De vrees voor een hogere inflatie houdt nog wel enige tijd aan. Tegelijkertijd is het simpelweg te vroeg om al te resoluut stelling te nemen.
Ja, de Amerikaanse inflatie bedraagt meer dan vier procent in vergelijking met twaalf maanden geleden. En de kern-inflatie (die prijsstijgingen van energie en voeding uitsluit) was in april een stevige 0,9% hoger tegenover maart. Maar zoals vaker aangestipt, spelen hier een aantal verstorende factoren. Denk aan de normalisering van prijzen in zwaar door de coronacrisis getroffen sectoren zoals horeca en toerisme. En denk ook aan het herstel van energie- en grondstoffenprijzen.
Op iets langere termijn moeten we de impact van grondstofprijzen op het algemene prijspeil relativeren. In de waarde van de goederen en diensten die ontwikkelde economieën produceren, maken grondstoffen slechts 4% tot 7% uit. Waarbij het ook nog maar de vraag is of die grondstoffen de huidige prijsniveaus kunnen vasthouden. Hierin is China een cruciale factor.
De afgelopen jaren was er vaak een verband tussen Chinese economische stimulerings- en investeringsplannen en grondstofmarkten. Kijken we dan naar het meest recente beleid vanuit Peking, dan gaan die eerder richting afbouw van de stimuleringsmaatregelen voor de Chinese economie. Maandagochtend bleek dat zowel de Chinese industriële productie en vooral ook de detailhandelshandelsverkopen in april tegenvielen.
Loon- prijsspiraal
Er zijn drie factoren relevant voor het uiteindelijke inflatieplaatje. Ten eerste de inflatieverwachtingen. Als consumenten en producenten hogere prijzen verwachten, gaan ze daar naar handelen. Door nú alvast te kopen, door nú alvast hogere lonen te vragen, door nú alvast prijzen te verhogen. Hiermee veroorzaken ze precies wat ze voorspellen: meer inflatie. Amerikaanse consumenten stelden hun inflatieverwachting recent alvast opwaarts bij tot 3,1% voor de komende 5 tot 10 jaar.
Daarnaast zijn er momenteel disrupties in diverse aanvoerketens. Hoe lang verstoort het tekort een allerlei componenten zoals microprocessoren de industriële productie? In welke mate sijpelt schaarste in een aantal sectoren door naar andere sectoren? Want dat schaarste prijzen opdrijft is een basiswet in de economie.

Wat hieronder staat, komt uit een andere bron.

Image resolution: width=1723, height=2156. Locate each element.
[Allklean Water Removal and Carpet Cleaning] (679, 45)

Naarmate de economie weer meer open kan mogen we verwachten dat consumenten geleidelijk hun uitgaven weer verschuiven van ‘spulletjes kopen’ naar ‘diensten afnemen’. Dat zou de druk op het tekort aan componenten kunnen verlichten. Maar het is voorlopig afwachten of het inderdaad zo uitpakt.

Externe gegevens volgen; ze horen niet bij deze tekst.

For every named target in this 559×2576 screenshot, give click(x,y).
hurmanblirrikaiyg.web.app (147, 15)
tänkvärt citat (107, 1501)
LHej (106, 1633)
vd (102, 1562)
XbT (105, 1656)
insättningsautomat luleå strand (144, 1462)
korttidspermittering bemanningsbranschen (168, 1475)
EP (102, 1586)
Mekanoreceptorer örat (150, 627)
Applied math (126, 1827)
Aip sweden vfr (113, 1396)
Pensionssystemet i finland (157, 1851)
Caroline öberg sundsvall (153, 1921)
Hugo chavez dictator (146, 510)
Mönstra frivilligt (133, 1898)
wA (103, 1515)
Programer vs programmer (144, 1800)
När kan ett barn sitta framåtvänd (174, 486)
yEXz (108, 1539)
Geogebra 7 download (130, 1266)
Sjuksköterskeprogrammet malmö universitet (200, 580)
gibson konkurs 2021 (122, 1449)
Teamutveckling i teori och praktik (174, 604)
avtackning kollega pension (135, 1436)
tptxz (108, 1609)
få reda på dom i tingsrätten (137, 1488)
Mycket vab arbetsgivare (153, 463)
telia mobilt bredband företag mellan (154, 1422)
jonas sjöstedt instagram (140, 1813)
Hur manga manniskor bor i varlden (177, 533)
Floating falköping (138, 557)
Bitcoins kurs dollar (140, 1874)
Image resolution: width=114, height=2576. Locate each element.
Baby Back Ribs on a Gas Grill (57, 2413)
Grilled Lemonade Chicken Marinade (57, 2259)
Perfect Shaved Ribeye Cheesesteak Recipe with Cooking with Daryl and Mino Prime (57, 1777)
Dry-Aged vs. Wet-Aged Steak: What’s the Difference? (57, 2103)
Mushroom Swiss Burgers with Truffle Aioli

Tot slot is er de arbeidsmarkt met als cruciale vraag of we in een spiraal terechtkomen waarin hogere prijzen en hogere lonen elkaar permanent blijven versterken. Structurele factoren zoals digitalisering en globalisering, die de afgelopen jaren het loonverloop in bedwang hielden, blijven werkzaam. En ook de actuele situatie op de Amerikaanse en Europese arbeidsmarkten suggereert geen acute opwaartse loonspiraal.
Er zijn nog steeds meer dan acht miljoen Amerikanen minder aan de slag in vergelijking met begin 2020 (voor de coronacrisis). Als de verhoogde werkloosheidsuitkeringen in september afnemen en de kinderen terug naar school of de opvang kunnen, dan verwachten we dat het overgrote deel van de Amerikanen de (arbeids)draad weer oppakt. Dar krikt het aanbod aan werknemers op en houdt de prijs van arbeid (loon) in toom.
Europese arbeidsmarkt
In Europa heeft de coronacrisis vooralsnog niet geleid tot een oplopende werkloosheid. Sinds het derde kwartaal 2020 is er in de eurozone zelfs een lichte terugval tot 8,1% (cijfer voor maart). Maar allerlei overheidsmaatregelen zoals mogelijkheden voor tijdelijke werkloosheid vertroebelen het beeld.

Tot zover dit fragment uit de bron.